__Directive__. Extract each line from the listing below that contains the string "pixels".

__Records provided__.
▬▬▬▬▬▬

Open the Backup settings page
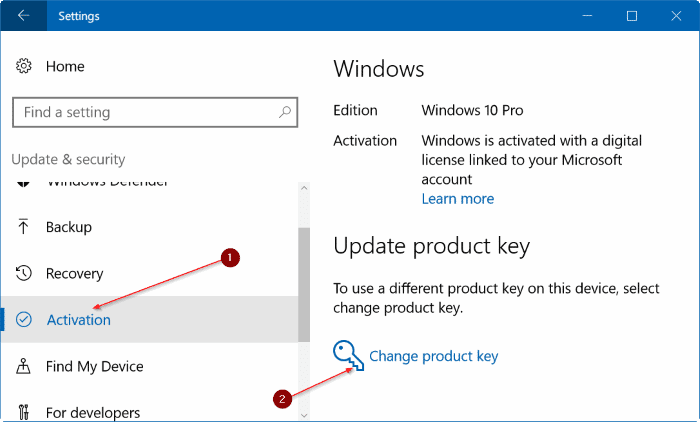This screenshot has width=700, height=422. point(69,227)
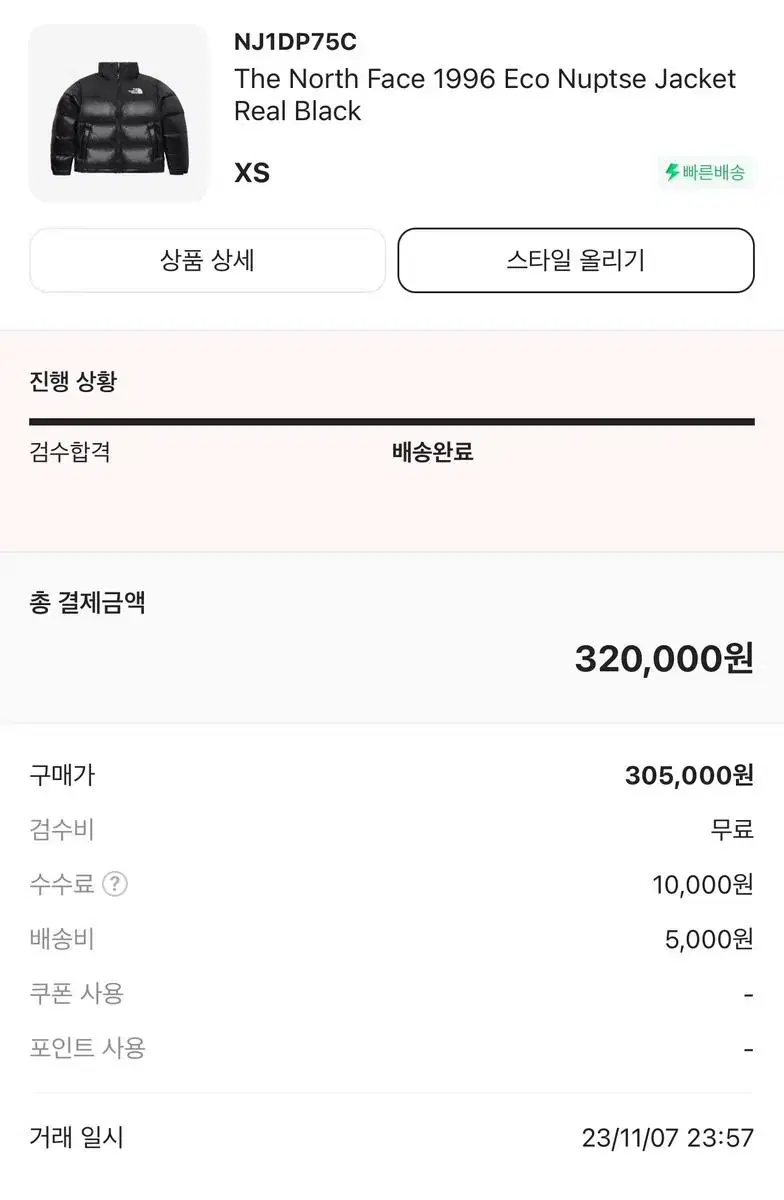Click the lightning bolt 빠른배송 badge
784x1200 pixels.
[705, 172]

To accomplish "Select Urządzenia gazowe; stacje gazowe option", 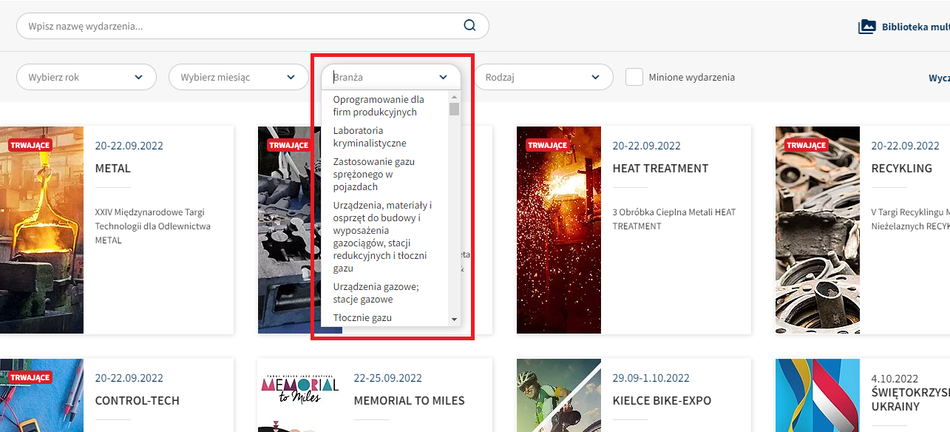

▬▬▬▬▬▬

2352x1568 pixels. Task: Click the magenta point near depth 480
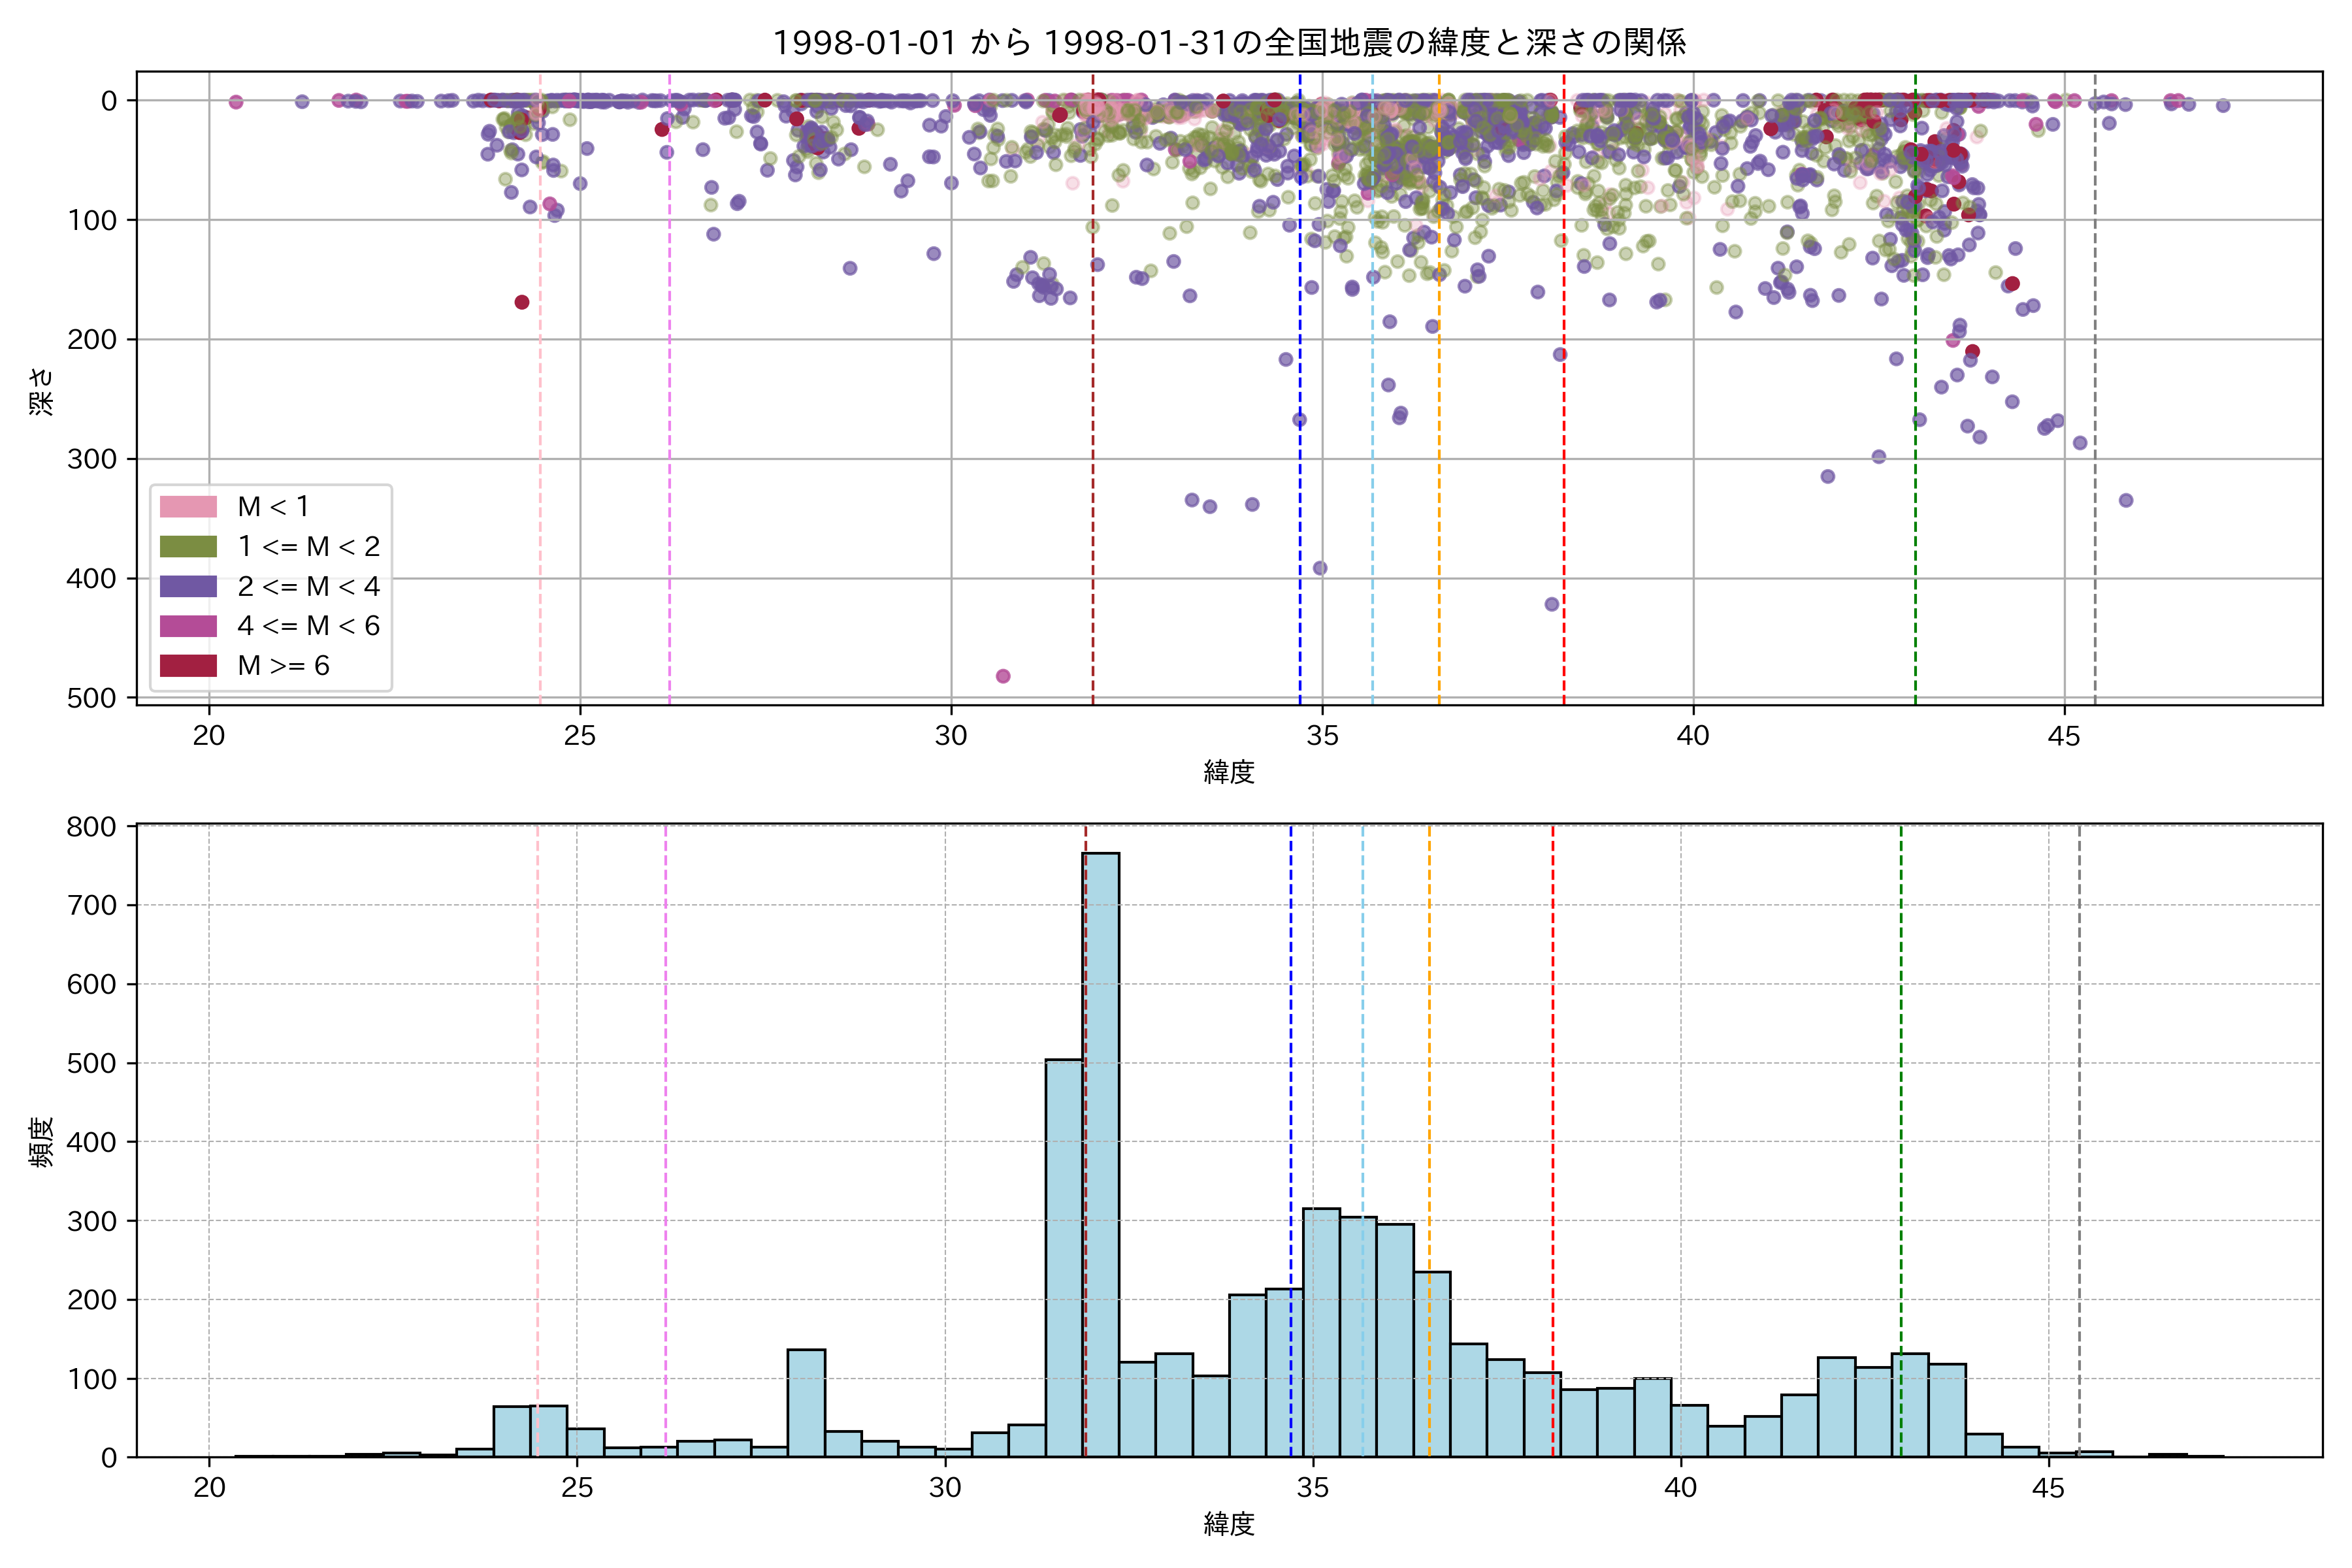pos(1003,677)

▬▬▬▬▬▬

__Answer__.
784x1200 pixels.
2352x1568 pixels. Task: Click the magenta point near depth 480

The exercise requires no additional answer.